» YOUR TASK: Only lines containing the string "toolbar" belong in the answer; find them in the records and copy them.

--

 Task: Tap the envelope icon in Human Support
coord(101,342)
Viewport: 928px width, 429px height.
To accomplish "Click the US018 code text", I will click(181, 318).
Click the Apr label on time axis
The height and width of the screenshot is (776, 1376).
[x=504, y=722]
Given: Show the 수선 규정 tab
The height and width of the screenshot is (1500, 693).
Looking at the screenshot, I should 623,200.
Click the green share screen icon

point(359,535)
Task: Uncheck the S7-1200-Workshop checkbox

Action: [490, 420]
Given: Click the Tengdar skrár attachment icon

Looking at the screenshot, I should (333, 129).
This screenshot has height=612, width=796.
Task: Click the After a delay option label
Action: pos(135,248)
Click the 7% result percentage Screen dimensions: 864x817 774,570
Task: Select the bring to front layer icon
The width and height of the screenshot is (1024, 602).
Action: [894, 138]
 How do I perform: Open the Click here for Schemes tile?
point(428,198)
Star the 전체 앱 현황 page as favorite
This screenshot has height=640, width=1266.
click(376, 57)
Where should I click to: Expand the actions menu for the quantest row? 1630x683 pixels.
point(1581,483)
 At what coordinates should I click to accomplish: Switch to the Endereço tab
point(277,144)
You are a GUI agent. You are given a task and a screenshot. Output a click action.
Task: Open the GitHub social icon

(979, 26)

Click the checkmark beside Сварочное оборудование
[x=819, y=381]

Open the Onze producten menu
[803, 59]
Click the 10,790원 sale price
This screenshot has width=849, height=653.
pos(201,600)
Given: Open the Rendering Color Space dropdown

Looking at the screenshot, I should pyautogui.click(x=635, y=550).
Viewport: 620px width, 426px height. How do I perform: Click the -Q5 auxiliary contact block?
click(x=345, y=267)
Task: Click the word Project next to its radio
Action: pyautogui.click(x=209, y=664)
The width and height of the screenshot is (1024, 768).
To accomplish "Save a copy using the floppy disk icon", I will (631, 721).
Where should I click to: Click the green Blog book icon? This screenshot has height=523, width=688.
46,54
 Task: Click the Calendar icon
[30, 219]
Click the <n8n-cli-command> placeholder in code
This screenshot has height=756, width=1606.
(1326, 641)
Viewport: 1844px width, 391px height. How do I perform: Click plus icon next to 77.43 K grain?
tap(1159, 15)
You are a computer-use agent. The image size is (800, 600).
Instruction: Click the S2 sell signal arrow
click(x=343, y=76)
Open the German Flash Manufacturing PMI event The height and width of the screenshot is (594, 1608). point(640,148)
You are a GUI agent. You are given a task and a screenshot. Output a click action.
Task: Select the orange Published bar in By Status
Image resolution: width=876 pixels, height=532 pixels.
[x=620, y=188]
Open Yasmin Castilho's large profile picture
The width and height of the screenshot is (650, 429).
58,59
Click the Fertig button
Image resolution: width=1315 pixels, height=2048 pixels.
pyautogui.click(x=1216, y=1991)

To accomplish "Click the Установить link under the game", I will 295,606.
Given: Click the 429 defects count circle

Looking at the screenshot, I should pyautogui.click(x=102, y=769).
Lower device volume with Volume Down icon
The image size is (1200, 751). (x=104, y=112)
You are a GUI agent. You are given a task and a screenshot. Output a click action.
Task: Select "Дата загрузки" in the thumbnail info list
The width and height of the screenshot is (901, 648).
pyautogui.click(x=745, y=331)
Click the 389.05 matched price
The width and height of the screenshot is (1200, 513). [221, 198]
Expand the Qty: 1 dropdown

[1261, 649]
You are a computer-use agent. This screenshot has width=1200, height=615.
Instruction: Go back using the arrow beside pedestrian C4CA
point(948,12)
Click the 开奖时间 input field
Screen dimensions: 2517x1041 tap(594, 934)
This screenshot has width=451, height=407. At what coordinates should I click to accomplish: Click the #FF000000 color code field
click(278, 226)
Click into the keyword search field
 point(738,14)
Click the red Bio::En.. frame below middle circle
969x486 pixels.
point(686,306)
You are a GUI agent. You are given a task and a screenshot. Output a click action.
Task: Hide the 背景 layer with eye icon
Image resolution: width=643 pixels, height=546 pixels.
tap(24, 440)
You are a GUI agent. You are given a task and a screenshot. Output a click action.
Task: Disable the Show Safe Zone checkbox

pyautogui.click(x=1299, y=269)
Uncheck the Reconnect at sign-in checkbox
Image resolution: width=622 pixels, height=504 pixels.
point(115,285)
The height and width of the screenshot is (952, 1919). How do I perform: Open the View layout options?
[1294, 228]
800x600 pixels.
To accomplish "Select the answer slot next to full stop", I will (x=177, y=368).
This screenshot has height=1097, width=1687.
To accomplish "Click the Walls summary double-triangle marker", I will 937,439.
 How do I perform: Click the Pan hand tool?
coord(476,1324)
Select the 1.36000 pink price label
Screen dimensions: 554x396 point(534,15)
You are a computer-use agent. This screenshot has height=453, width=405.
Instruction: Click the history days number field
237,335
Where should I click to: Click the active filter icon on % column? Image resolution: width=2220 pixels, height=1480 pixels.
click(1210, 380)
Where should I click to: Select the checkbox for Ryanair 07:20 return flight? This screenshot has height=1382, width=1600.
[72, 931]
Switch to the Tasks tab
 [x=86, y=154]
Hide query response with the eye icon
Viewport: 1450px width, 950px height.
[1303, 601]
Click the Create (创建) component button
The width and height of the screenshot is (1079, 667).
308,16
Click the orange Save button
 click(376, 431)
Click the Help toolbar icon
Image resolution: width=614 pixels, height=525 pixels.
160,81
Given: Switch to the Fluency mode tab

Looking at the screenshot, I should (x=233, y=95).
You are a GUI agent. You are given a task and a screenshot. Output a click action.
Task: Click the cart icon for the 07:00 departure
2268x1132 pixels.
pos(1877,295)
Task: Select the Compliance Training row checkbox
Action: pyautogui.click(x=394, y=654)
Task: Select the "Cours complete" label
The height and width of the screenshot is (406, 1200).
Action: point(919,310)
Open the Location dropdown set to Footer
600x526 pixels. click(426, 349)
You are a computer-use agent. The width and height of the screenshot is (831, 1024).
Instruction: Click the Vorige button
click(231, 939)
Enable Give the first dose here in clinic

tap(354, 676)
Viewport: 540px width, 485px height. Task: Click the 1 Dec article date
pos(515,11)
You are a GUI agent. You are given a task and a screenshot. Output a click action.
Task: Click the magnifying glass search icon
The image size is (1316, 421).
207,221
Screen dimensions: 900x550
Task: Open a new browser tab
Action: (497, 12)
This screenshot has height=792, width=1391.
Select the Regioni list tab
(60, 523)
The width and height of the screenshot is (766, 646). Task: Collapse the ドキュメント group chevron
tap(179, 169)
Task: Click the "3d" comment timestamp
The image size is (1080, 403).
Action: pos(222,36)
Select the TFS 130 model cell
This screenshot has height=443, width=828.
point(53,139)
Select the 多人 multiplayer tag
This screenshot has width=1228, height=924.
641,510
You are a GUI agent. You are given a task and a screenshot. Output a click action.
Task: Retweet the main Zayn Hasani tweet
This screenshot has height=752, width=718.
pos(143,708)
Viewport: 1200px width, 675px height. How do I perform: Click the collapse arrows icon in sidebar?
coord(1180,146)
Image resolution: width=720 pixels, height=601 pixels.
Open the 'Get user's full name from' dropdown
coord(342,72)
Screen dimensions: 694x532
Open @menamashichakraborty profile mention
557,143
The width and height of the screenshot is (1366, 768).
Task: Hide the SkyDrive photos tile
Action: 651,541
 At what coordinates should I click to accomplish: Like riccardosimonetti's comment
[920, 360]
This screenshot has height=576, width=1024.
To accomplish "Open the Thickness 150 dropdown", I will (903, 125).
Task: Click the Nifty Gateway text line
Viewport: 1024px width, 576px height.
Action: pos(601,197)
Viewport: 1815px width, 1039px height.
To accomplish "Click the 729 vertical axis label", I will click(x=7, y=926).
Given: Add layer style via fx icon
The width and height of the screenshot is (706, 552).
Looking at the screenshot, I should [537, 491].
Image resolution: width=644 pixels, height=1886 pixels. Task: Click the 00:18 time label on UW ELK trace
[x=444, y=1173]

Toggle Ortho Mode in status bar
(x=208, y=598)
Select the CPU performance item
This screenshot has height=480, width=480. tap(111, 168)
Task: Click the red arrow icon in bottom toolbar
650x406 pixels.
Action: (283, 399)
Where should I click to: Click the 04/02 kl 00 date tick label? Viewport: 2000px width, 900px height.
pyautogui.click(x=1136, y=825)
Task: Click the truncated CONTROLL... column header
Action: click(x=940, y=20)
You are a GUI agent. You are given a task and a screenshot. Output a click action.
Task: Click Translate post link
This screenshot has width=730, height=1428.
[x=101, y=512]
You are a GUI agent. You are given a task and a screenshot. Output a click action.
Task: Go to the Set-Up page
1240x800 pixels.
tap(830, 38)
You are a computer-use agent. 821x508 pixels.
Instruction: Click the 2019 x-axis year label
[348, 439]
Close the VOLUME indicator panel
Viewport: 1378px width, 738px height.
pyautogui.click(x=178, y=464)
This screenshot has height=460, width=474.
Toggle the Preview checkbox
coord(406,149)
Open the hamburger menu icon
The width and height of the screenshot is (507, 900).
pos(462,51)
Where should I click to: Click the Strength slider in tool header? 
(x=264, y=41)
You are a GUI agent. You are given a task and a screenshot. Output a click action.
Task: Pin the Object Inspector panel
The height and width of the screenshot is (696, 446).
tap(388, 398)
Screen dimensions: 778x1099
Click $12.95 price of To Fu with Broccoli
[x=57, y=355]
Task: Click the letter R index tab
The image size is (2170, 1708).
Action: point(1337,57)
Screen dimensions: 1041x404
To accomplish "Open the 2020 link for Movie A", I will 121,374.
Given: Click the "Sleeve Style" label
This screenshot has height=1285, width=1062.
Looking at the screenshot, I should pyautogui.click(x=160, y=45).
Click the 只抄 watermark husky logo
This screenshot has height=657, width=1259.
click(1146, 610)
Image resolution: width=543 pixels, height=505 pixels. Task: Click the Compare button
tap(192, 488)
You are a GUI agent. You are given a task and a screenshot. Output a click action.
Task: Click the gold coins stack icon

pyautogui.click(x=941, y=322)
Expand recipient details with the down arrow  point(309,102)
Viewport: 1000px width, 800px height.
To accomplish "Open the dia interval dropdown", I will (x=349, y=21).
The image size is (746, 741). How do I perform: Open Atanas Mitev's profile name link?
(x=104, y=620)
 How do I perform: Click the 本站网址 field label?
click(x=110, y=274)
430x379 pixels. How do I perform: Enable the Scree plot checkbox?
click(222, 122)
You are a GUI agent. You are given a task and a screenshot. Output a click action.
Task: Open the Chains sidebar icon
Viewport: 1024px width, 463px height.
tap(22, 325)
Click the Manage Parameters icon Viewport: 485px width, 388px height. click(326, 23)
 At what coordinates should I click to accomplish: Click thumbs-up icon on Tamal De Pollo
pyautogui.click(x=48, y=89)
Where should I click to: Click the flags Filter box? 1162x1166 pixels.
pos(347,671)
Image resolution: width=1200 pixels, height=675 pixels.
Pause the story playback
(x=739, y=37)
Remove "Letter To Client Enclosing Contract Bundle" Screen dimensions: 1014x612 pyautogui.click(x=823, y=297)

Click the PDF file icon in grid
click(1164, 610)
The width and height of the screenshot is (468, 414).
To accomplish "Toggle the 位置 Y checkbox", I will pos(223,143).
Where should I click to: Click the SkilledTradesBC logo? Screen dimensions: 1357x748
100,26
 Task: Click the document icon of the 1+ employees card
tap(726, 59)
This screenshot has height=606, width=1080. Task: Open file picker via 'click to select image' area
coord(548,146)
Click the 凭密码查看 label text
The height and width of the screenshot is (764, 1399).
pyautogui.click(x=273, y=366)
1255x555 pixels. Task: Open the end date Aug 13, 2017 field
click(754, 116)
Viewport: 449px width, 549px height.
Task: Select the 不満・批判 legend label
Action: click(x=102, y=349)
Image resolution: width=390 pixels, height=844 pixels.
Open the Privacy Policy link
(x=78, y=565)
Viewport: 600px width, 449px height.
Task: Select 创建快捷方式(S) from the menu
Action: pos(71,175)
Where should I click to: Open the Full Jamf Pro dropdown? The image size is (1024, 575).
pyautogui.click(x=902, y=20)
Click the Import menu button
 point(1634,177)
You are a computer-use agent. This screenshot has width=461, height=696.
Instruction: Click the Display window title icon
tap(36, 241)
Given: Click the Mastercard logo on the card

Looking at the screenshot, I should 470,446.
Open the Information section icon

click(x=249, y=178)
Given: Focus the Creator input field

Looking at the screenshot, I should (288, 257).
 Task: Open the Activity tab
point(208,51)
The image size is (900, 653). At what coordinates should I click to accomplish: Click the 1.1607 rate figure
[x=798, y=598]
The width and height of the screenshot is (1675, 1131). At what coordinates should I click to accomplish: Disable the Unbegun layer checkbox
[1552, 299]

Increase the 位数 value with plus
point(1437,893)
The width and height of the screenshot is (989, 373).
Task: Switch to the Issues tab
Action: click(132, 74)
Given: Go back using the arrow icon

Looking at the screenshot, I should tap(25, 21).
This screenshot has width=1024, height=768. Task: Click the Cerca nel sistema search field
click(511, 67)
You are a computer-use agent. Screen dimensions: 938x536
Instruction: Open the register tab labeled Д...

--

» OUTPUT FOR THIS TASK:
Click the Help toolbar icon
Task: Click the red arrow icon in bottom toolbar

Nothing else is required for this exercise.